Every year millions of people come together to mourn the death of Imam Hussain, a figure consecrated in history for the power his stance conveyed. Mahatma Gandhi said of him: “I learnt from Hussain how to achieve victory while being oppressed.”
If we consider what beliefs Saudi Arabia holds vis a vis Shia Muslims, and how frighteningly open its clergy has been as to what fate should befall Shiites, one must indeed ponder over the means the state will employ to enforce its hatred.
By HRW’s own admission such patterns of behaviours have comforted radicals in their sectarian pursuit. “The Islamic State and al Qaeda have used it to justify targeting Saudi Shiites with violence: Since mid-2015, the Islamic State has carried out attacks against six Shiite mosques and religious buildings in Eastern province and Najran, a southwestern city that also has a large Shiite population, killing more than 40 people,” the rights group stated.
Saudi Arabia’s ire against Shia Islam … and other Abrahamic faiths is as old as it has been vocalised.
In the opening fatwa of a Saudi government booklet distributed to educate Muslim immigrants in 2005 by the Saudi embassy in the United States, the Grand Mufti of Saudi Arabia asserted that any one cleric who would ever dispute that Jews, Christians and Shia Muslims were infidels worthy of the sword was himself an infidel.
He said: “He who casts doubts about their [Christians, Jews, and Shia Muslims] infidelity leaves no doubt about his own infidelity.”
School-children are not the only target of Saudi Arabia’s anti-Muharram vicious campaign.
The Governor of Qatif, at the behest of Riyadh, issued a series of warnings to the province’s Shia community regarding their right to assembly and freedom of religion, and the subsequent steps the authorities would take to crack down on Shia Islam during the holy month.
Tents housing Muharram mourners have been destroyed by the State.
With nowhere to congregate, worshippers peacefully took to the streets – turning their neighbourhood into giant mourning halls.
It is difficult to rationalise how a country like Saudi Arabia, a staunch supporter of counter-terrorism according to U.S. Secretary of State Mike Pompeo, and members of the United Nations Human Rights Council can be allowed to violate its nationals’ most fundamental and basic human rights.
Earlier this year, London-based lawyers Rodney Dixon QC and Lord Kenneth Donald John Macdonald called for the suspension of Saudi Arabia’s membership from the Rights Council noting it would “act as a major lever for the government to clean up their act and make a proper new start”.

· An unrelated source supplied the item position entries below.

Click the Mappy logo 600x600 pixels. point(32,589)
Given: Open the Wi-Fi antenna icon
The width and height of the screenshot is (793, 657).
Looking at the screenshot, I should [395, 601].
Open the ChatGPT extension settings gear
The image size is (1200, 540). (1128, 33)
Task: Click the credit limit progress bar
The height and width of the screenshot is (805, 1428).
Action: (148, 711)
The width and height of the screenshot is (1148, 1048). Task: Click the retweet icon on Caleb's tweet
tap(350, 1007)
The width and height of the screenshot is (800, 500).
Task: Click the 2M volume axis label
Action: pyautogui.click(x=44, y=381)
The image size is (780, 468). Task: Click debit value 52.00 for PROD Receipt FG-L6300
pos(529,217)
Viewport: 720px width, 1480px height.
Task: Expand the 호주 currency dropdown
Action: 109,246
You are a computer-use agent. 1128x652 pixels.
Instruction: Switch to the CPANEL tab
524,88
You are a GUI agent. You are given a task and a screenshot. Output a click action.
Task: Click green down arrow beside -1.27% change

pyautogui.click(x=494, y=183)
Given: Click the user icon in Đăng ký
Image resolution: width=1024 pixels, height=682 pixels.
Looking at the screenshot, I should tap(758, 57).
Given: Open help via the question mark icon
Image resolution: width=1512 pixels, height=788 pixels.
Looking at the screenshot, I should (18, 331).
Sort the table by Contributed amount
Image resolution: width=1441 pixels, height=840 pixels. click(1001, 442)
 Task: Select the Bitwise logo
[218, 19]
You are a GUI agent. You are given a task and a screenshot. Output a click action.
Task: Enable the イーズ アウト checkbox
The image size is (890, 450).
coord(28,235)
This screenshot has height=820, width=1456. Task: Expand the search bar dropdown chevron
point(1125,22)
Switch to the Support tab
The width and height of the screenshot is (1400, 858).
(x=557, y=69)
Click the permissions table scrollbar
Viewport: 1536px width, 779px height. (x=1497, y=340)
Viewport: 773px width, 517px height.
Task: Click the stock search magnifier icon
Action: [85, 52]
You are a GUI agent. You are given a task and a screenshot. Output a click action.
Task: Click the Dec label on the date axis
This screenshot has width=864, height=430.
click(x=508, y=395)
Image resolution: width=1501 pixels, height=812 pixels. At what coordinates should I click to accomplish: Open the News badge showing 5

Our collective apathy before Saudi Arabia’s rising religious inquisition will only serve to empower dangerous fanaticism in a region already plagued by religious extremism. It stands to reason to stamp out every and all forms of radicalism if indeed we ambition to forever disappear terror.
Catherine Shakdam is a research fellow at the Al Bayan Centre for Planning & Studies and a political analyst specializing in radical movements. She is the author of A Tale of Grand Resistance: Yemen, the Wahhabi and the House of Saud. She writes exclusively for the online magazine “New Eastern Outlook”.